Anthony Gill, a professor of political science at University of Washington, said he did a different type of analysis with the same data supplied by the GOP, and concluded that it “may have resulted” in Rossi winning by 62 votes.

Both Katz and Gill said they couldn’t vouch personally for the data, which continues to change as both parties discover new examples of possibly illegal votes and cross suspected illegal votes from old lists.

Democrats contend the list of possible illegal voters the Republicans gave their experts is heavily weighted toward King County, which had the highest margin of victory for Gregoire, and ignores much of the pro-Rossi areas of the state.

When Democratic attorney David Berman asked if the data in the report was skewed, Gill said he had no way of knowing but agreed “the results that you get will depend on the data.”

Even before Katz could discuss his report, he was grilled by Berman on whether he used proper scientific methods.

The analysis assumes that the illegal voters chose their candidates in the same proportions as legal voters, Berman noted. “You can’t say for certain how any illegal voters voted in the governor’s race, or even if they voted?” he asked.

“Given the secret ballot, no,” Katz replied. “This is the best method, given the limitations of the data.
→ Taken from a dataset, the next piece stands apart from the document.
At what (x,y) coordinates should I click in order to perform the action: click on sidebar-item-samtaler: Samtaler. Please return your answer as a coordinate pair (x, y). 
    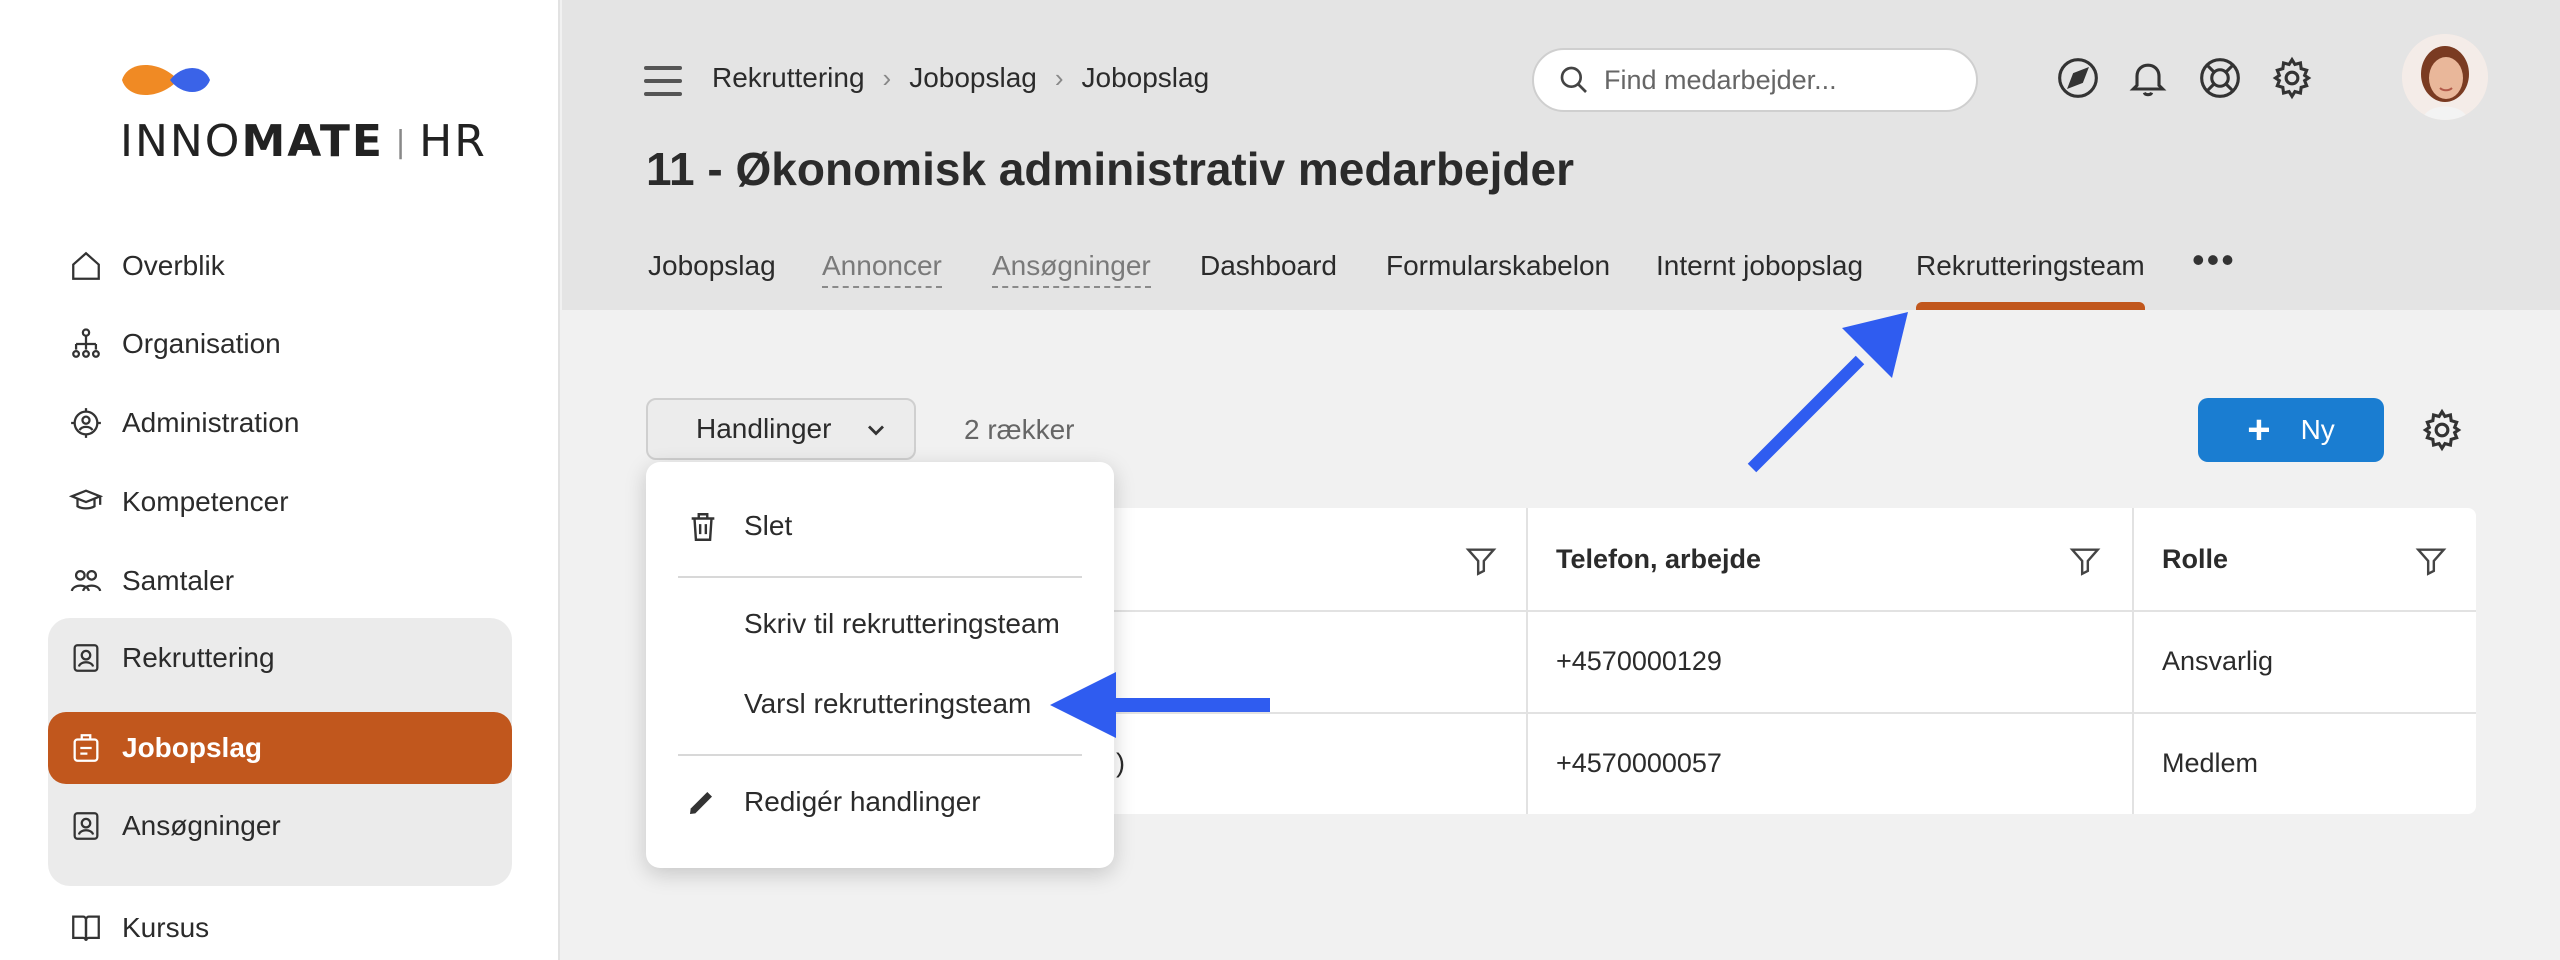
    Looking at the image, I should click on (280, 581).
The method is always subject to the data.”

Katz insisted it was possible to use his formula to determine who would have won if any number of illegal votes were subtracted from the statewide totals.

In a special hearing to challenge the validity of the Republicans’ science, Democrats called statisticians of their own to say the GOP analysis wasn’t an acceptable way to determine if illegal votes changed the outcome.
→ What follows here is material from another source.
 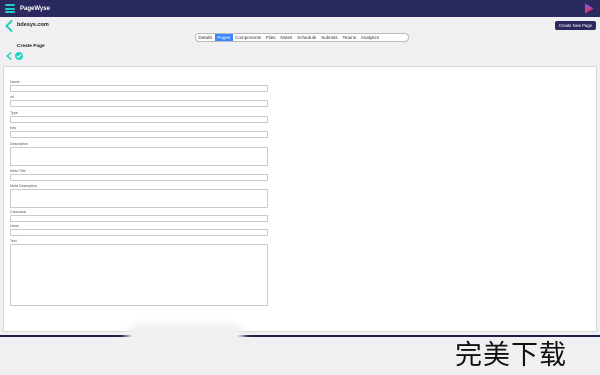 What do you see at coordinates (575, 26) in the screenshot?
I see `create-new-page-button: Create New Page` at bounding box center [575, 26].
Christopher Adolph, a professor of political science and statistics at University of Washington, said the Republicans’ studies are “badly flawed” because they make a broad assumption that felons would vote the same way non-felons vote in a particular precinct or neighborhood.

That would be like assuming felons who illegally registered to vote matched legal voters on another feature, such as gender, Adolph said. But in a demonstration precinct he checked, male and female voters were about equally divided, but illegally registered felons were about 75 percent male.
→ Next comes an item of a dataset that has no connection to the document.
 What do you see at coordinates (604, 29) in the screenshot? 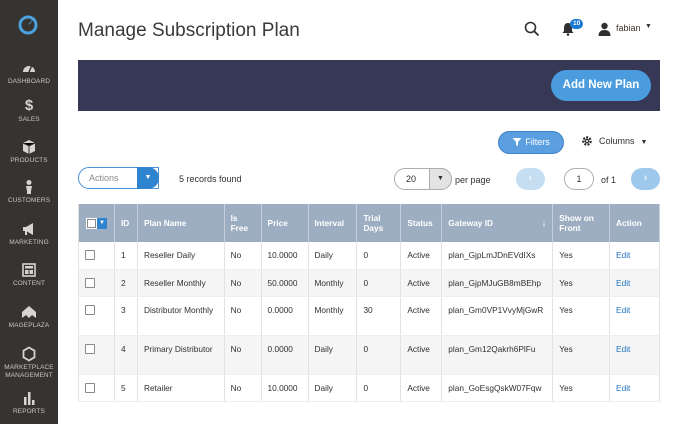
I see `user-icon` at bounding box center [604, 29].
“It’s really possible for those people to have voted every which way,” he said.

But GOP attorney Mark Braden pointed out that Adolph was an untenured professor who has never been an expert witness in a trial, while Katz is “one of the most eminent political scientists in the country.”

Finding a way to subtract hundreds of illegal votes from the 2004 vote totals and determine who really won the governor’s election might be a “hopeless case,” Adolph said. But it might be possible to get valid survey data that would allow a statistician to reach that conclusion.

How would one conduct a survey of people who may have committed a crime by casting an illegal ballot and determine how they vote, Braden asked.

“I would suggest simply asking them. I think it would be worth trying,” said Adolph, who later conceded he had never actually conducted a survey.

Mark Hancock, another expert called by the Democrats, said the data used by the GOP’s experts don’t meet scientific standards and “if science says you cannot rely on that (data), science shouldn’t be invoked.”

Hancock is a statistician and social scientist at the University of Washington. Under questioning from Braden, he said he wasn’t a political scientist, and has never appeared as an expert witness in an elections case. But Berman quickly followed up with questions that pointed out he was a social scientist, and an expert in sampling and other types of statistical analysis.

At one point, Braden and Hancock went back and forth over a scientific conclusion on who won the election could be reached, if the court decided which votes to remove. The GOP eventually may ask Bridges to come to that conclusion on illegal ballots, and attempt to plug them into their experts’ formulas.

Hancock argued that wouldn’t necessarily be good science. No matter what way Braden asked the question, Hancock wouldn’t budge.

Finally, Bridges broke in: “We have a lawyer talking, and a scientist answering, and that’s a problem.”